Israeli Defense Minister Yoav Gallant highlighted the opportunities of a regional alliance on Sunday, emphasizing that such a coalition could stand strong against the Iranian nuclear threat.

Beyond diplomacy or direct military action, Israel has other means at its disposal that involve less direct confrontation but could still effectively counter Iranian aggression.

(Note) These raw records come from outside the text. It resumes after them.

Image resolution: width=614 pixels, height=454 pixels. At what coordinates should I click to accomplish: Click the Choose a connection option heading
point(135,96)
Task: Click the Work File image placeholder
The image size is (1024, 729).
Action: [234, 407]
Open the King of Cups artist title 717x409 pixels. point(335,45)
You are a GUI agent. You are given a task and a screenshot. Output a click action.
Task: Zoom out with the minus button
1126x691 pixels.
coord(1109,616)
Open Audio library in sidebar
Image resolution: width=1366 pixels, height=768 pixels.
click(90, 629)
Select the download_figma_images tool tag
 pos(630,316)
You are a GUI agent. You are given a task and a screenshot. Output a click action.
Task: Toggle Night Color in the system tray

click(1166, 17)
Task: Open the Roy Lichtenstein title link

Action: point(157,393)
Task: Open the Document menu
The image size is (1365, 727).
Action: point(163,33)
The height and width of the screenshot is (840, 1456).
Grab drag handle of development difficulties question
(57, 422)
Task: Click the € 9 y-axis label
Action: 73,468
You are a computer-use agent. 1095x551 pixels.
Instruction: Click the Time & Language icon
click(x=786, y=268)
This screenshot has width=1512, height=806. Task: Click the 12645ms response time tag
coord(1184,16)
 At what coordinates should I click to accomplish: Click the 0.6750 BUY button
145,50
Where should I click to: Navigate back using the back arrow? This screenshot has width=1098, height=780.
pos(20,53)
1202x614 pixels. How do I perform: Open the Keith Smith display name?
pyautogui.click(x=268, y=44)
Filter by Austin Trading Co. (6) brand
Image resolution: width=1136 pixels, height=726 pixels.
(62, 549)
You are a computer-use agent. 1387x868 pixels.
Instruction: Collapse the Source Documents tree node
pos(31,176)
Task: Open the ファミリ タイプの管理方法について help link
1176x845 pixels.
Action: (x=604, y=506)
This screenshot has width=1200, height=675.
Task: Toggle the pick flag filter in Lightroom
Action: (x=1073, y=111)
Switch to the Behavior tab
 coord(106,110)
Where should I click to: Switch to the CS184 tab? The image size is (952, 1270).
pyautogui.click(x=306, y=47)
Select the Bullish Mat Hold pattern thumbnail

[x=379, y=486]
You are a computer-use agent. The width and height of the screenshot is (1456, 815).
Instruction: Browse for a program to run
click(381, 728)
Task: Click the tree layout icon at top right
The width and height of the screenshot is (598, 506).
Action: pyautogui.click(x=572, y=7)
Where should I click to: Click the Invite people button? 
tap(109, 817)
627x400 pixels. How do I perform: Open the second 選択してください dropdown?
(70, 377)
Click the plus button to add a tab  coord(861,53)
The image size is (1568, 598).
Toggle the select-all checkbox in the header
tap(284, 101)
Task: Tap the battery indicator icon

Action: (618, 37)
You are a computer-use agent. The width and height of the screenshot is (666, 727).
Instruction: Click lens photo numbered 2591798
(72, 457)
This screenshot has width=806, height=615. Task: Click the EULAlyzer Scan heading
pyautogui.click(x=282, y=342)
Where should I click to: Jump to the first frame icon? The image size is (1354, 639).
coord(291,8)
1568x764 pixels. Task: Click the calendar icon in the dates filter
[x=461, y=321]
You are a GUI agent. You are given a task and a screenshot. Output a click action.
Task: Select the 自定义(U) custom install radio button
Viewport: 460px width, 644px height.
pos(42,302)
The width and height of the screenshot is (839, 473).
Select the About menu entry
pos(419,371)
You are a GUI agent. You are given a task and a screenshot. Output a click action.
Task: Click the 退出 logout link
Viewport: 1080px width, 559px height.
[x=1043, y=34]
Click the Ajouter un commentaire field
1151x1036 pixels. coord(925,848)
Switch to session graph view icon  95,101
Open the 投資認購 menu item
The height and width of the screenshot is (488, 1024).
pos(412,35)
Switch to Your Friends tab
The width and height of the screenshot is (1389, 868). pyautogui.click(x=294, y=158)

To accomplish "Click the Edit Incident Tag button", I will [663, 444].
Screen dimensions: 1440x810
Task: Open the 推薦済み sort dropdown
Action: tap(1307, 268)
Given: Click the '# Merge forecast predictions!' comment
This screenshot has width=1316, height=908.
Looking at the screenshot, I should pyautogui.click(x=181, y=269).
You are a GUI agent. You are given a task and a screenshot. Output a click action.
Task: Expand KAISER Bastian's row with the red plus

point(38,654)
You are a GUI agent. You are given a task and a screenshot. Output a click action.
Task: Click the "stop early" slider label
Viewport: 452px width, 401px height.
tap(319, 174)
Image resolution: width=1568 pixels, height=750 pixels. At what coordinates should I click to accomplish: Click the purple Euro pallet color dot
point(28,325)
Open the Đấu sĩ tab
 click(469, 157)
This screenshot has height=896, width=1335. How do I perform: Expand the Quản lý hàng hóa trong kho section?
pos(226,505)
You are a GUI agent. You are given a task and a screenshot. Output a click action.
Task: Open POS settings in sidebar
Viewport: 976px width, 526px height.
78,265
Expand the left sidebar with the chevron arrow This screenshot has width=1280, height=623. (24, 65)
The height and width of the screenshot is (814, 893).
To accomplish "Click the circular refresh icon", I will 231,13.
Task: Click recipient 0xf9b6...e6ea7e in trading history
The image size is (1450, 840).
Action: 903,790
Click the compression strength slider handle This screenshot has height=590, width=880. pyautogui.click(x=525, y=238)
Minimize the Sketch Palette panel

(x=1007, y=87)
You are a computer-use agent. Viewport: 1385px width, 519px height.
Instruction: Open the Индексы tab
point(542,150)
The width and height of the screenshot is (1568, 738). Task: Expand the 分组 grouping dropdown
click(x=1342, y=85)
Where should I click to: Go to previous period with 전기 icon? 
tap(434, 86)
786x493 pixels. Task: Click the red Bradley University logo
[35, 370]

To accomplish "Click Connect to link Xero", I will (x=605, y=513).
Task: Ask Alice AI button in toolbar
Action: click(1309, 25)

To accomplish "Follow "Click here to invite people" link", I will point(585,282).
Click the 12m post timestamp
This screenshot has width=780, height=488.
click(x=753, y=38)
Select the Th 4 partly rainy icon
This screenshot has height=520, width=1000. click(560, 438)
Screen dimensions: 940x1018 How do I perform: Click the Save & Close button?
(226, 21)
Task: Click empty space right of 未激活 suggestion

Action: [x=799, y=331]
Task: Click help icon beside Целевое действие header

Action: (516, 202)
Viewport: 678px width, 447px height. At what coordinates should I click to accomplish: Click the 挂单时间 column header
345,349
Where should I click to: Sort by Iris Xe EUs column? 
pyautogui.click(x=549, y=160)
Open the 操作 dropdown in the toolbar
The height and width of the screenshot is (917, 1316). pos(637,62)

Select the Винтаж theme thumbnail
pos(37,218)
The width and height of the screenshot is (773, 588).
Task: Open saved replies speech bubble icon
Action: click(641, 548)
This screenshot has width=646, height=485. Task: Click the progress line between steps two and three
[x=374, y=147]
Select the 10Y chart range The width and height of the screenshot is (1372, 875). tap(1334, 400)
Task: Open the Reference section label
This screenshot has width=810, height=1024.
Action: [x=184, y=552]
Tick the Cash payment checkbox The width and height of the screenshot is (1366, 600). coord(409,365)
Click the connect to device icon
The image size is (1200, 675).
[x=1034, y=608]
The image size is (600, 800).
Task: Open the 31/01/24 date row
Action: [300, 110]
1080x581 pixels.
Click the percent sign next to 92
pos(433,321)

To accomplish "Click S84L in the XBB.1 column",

Option 3: Indirect action against Iran

Armed Yemeni men brandish their weapons as they gather in the capital Sanaa to show their support to the Shiite Huthi movement against Saudi Arabia, on December 13, 2018. (Photo by Mohammed Huwais/AFP via Getty Images)

Israel could also consider confronting Iran indirectly. This strategy could give Israel “the best of both worlds,” demonstrating military strength while minimizing the risk of escalation.

There are a few different ways Israel could go about this.

  1. Sabotage operations: Israel could carry out “sabotage” operations against Iranian facilities like past incidents of explosions and malfunctions at nuclear facilities that were attributed to Israel. For example, in 2021, hundreds of centrifuges used to enrich uranium were damaged or destroyed in an explosion at the Natanz nuclear facility.
  2. Cyberattacks: In recent years, cyberattacks attributed to Israel have targeted Iranian infrastructure, including railways and gas stations. Israel could carry out similar attacks again without sparking a larger escalation.
  3. Targeting Iranian proxies: Israel could also intensify its strikes on Iranian proxy groups like Hezbollah in Lebanon, the Houthis in Yemen, or militias backed by Iran in Iraq and Syria. Iran relies heavily on those groups to attack Israel and the U.S.

While some critics argue that these indirect actions are insufficient in response to direct threats from Iran, the potential for diplomatic breakthroughs and the formation of a regional defense alliance might temper calls for more severe retaliatory measures.